The new contract is intended to be a fair way to allocate funding to GP practices throughout Scotland. The aim is to improve the sustainability of primary healthcare across Scotland and is generally a welcome commitment from the Scottish Government. However, the formula fails to account for issues, interests or challenges that rural areas face.
The new contract has been decided using a ‘Workload Allocation Formula’ that allocates funding to practices based on consultation numbers. According to Professor Phil Wilson, Professor of Rural Health and Primary Care at the Centre for Rural Health in Inverness, the formula does not account for rural and remote aspects, such as the cost and supply of medical services (higher in rural areas).

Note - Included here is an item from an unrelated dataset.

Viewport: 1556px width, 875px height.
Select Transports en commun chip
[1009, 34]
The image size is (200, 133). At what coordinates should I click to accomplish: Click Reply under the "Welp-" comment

The Rural GP Association of Scotland (RGPAS) has been campaigning to raise awareness of the new contracts and how rural areas are set to disadvantaged by the new funding allocations. RGPAS has created the image below that shows the practices in red that will receive no increased funding. The green dots show practices – overwhelmingly in urban areas – that will receive increased funding.
The practices in red will remain ‘income protected’ (which means they will not have their budgets cut) for the foreseeable future. However, SRA is concerned that this conclusion was reached without consultation with rural communities and adequate rural-proofing.
SRA wrote to Shona Robison MSP and sought reassurance that rural and island proofing had taken place to an appropriate level and expressed our concerns about the recruitment and retention of health staff. We received a response from a representative in the Primary Care Team that acknowledged rural practices do face unique challenges, and, that consultation with rural communities is essential. The response also highlights the formation of a ‘Rural Short-Life Working Group’ that will be formed in April 2018. The working group will consider matters relating to implementing the contracts in rural areas. It was indicated in the response that membership will include a wide-range of representatives from remote and rural communities from across Scotland. The purpose of the group will be to ‘consider matters relating to implementing the contract’.
Unfortunately, this is not a substitute for a thorough and inclusive rural proofing process prior to the contract being confirmed, and on this matter, we did not get a full or satisfactory response from Scottish Government.